Chief Executive Leung Chun-ying is urging Hong Kong people to reflect on what kind of democracy they want after two months of street protests which he called illegal.
“If we only talk about democracy but not rule of law, it is not true democracy. It is only anarchy,” Leung was quoted as saying by Ming Pao Daily Tuesday.
Leung said rule of law suffered the biggest damage during the street occupation by democracy protesters demanding genuine universal suffrage.
He said universal suffrage must be implemented according to the Basic Law and in line with an election framework proposal by the National People’s Congress.
Leung praised civil servants who continued to perform their duties during the protests, helping minimize their impact.
Civic Party chief Alan Leong said it is Leung who is damaging rule of law, with his government yet to start an investigation into alleged police brutality against protesters.
Also, Leong lamented a “powerless” Legislative Council in its inquiry into US$7 million in alleged secret payments Leung received from an Australian firm.
Meanwhile, several legislators are casting doubt on a report being compiled by the Constitutional and Mainland Affairs Bureau about the sentiments of Hong Kong people.
People Power lawmaker Raymond Chan said the report will be meaningless if it merely recaps the Aug. 31 NPC decision on electoral reform.
Independent lawmaker Lam Tai-fai doubts the report will be neutral, adding it’s unlikely to include public demands for Leung’s resignation.
And Wong Kwok-kin of the Hong Kong Federation of Trade Unions said the report has no constitutional basis and is merely a negotiating tool with no practical value.

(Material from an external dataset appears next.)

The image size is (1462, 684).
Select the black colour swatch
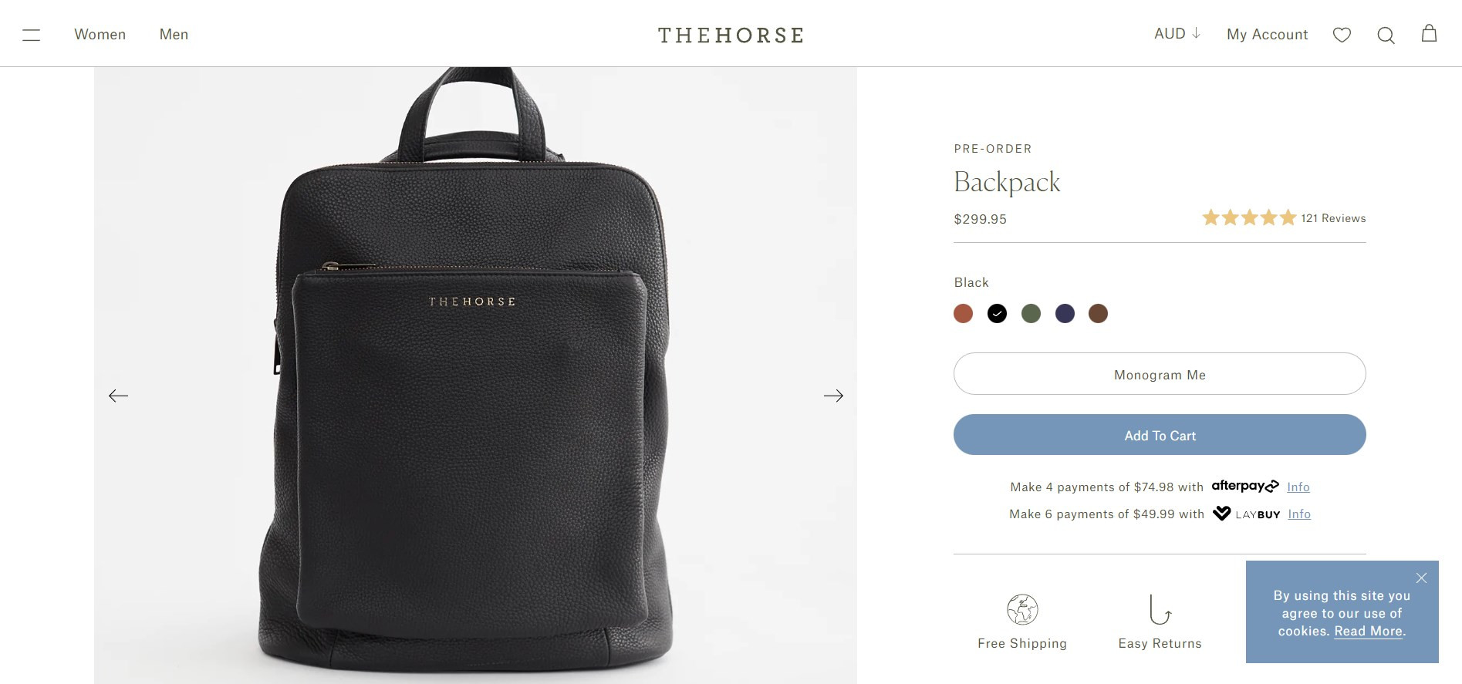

On the other hand, Starry Lee of the pro-Beijing Democratic Alliance for the Betterment of Hong Kong, said Hong Kong people have overly high expectations about the report.
Secretary for Constitutional and Mainland Affairs Raymond Tam said the report will be objective and will not contain comments.
It will be submitted to Beijing around the time of the second round of public consultations on the NPC political reform proposal.